The story of the rivalry between the two schools is as old as the sport itself, and while it’s not as old, it’s still an interesting story.

But what is it really?

How did the rivalry come to exist?

And how has it changed over time?

 The history of the game is complicated.

It began in the late 19th century with a two-team, five-team league in the American South called the Negro League.

It was originally run by African-Americans, but after the Civil War, it was moved to include all races and eventually encompassed all races.

 After World War II, the league changed its name to the National Football League, and its popularity expanded throughout the United States, with the most notable of its early iterations being the Cincinnati Bengals.

In 1946, the AFL merged with the NFL, with teams from the NFL and the AFL joining forces in 1948 to form the National Basketball Association.

The NBA’s dominance lasted until 1964, when it folded after six seasons.

After the NBA folded, the two leagues split up, with each league having its own rules and regulations.

The two most popular rules are the “No Touch” rule and the “Fly Zone” rule, which is designed to prevent offensive fouls and prevent players from sliding into the opponent’s box.

While the rules of the league were fairly straightforward, it wasn’t until 1972 that a major change was made.

During the 1966-67 season, the NBA changed its rulebook to the new “No-Touch” rule.

The new rule was designed to protect the players from physical contact.

Players who touched a player with the head, arm, or shoulder in a way that caused the player to hit the ground or get injured would be penalized.

That meant that no player could touch a teammate with the back of their hand.

The rule was adopted as a result of a player coming up and landing awkwardly on the floor and getting tangled up in a loose ball, which could have been dangerous.

Since then, the “no touch” rule has been the rule for every NBA game, including the most recent game in 2012, when the NBA’s players had to stand on the sideline to avoid contact from opposing players.

What’s the difference between the “fly zone” rule on the court and the new rule on a court?

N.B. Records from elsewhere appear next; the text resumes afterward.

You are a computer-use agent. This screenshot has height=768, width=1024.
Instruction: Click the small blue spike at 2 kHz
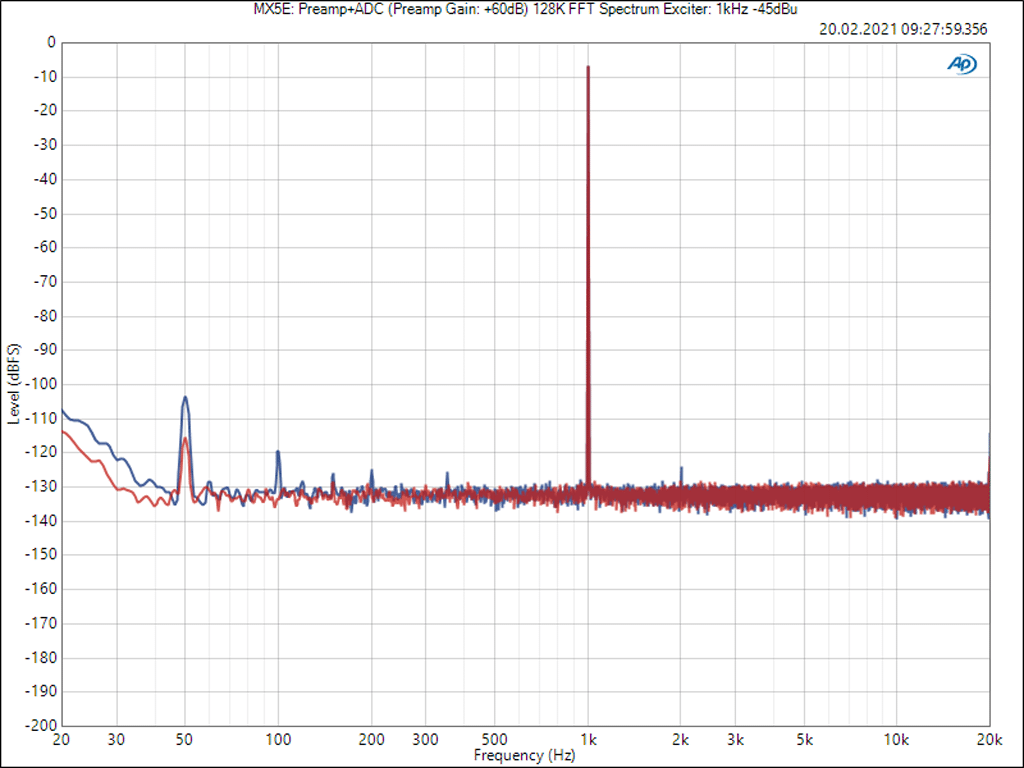pos(681,468)
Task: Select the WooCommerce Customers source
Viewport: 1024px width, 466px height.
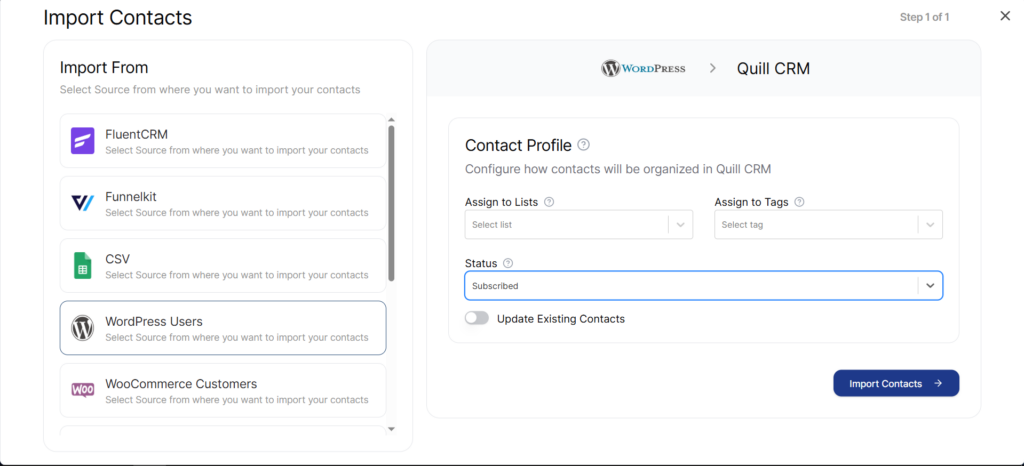Action: coord(223,390)
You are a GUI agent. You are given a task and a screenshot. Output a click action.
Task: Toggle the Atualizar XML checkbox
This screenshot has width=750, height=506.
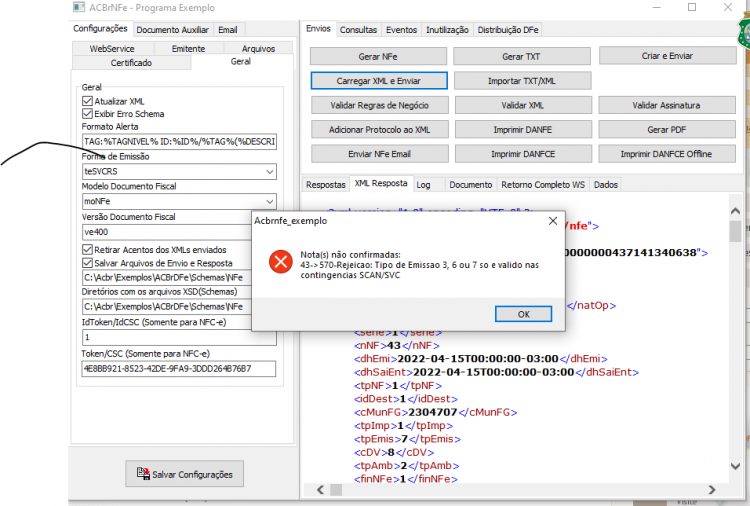(87, 101)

The “fly” zone is the area around the basket, but the “sky” is what the rule was originally meant to protect from contact.

It was designed specifically to protect players from contact from the sky, and it’s the area that’s currently the “play area” for most NBA games.

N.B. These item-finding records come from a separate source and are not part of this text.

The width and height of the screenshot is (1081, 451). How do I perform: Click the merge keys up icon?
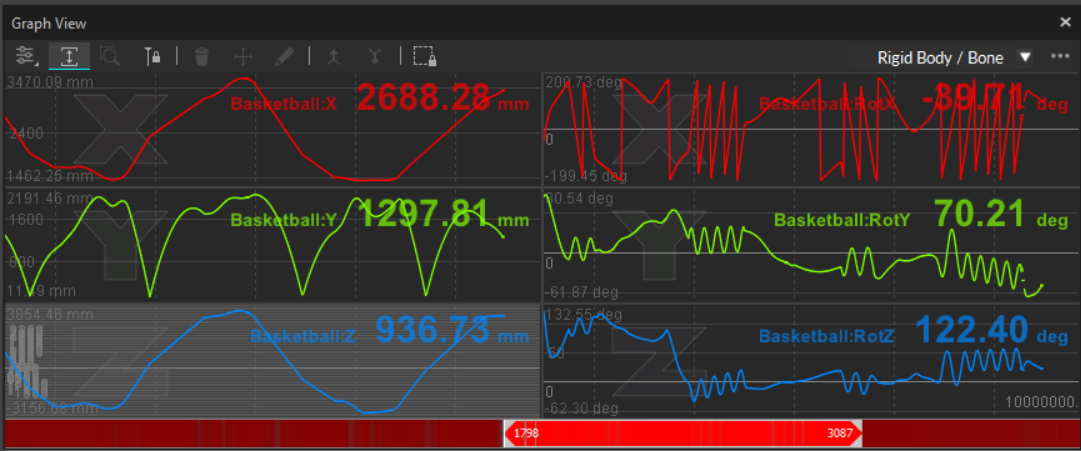click(333, 56)
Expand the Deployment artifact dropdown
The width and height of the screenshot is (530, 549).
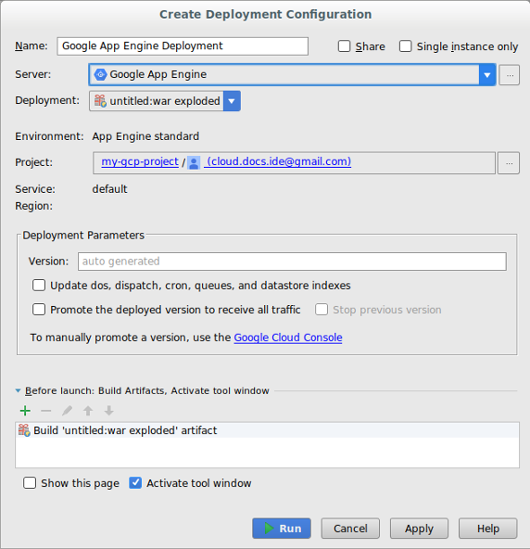(x=231, y=101)
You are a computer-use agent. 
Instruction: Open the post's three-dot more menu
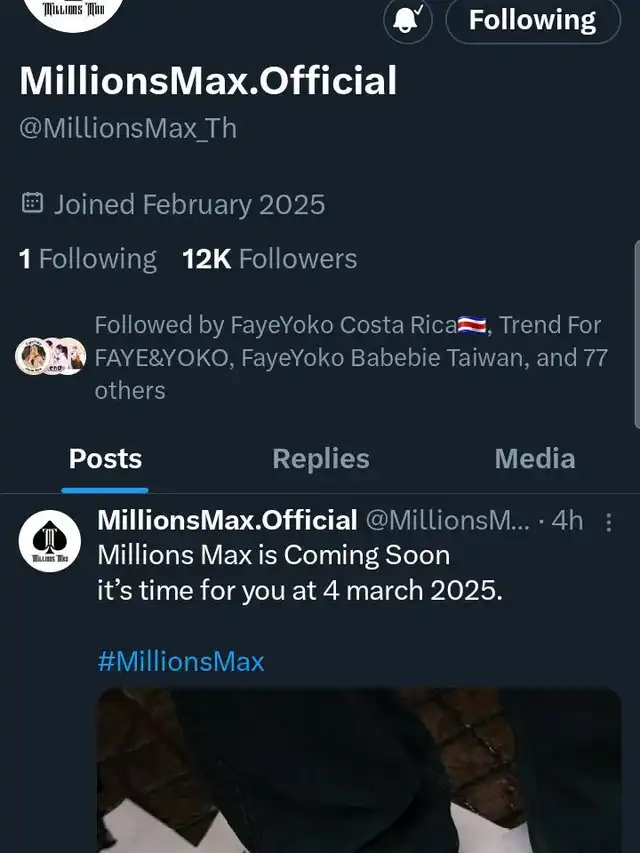pyautogui.click(x=608, y=521)
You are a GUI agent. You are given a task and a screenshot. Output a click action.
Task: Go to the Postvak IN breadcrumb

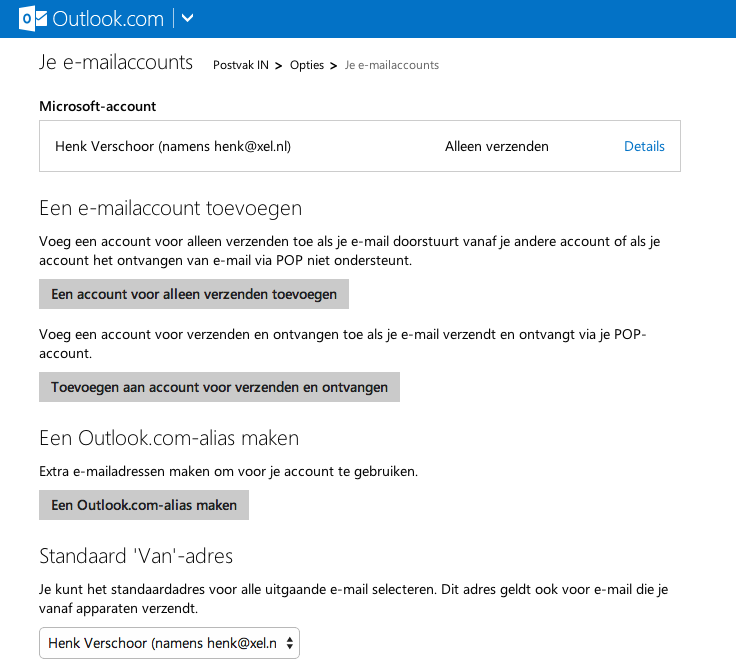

This means that players can’t step into the “flight path” around the hoop, and that players are forced to stay in the “friction path” to avoid being hit by opponents.

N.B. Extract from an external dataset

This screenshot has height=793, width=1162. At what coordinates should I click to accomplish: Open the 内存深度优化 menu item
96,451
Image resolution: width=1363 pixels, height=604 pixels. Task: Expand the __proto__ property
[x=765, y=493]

On a basketball court, the ball bounces off the court, creating a “fringe” or “bubble” that protects the basket from contact, which makes it safer for players to move around.

The “fly zones” on the courts of the NBA are designed to “protect” the perimeter, where a player can’t get too close to the basket.

Why do players get so upset when they get hit by opposing players?

There are two main reasons for this: the first is because the players have no idea how much contact they’re in when they’re on the sidelines, and the second is because they’re not used to it.

Players can’t even see the players around them until they’re actually on the bench, and then they have to take a few steps back in order to catch their breath.

There’s also a big difference between “being hit” and “getting hit.”

A player can still take a couple steps back to try to avoid getting hit, but there’s no way for the opponent to see him because he’s so far away from the basket and the hoop.

So what is a “hard foul”?

A hard foul is a foul that occurs when a player gets in front of a teammate, but does not end up in the basket because of that teammate’s proximity to the hoop: a “pop.”

A pop is the type of foul that is most often called against an opposing player when they come up and land awkwardly on a player on the baseline.

This is especially common against players who have already landed hard on the basketball or who are in close proximity to a player.

Some players don’t like to get a hard foul, but they do because it makes their teammates pay for being close to them, so it’s an automatic hard foul.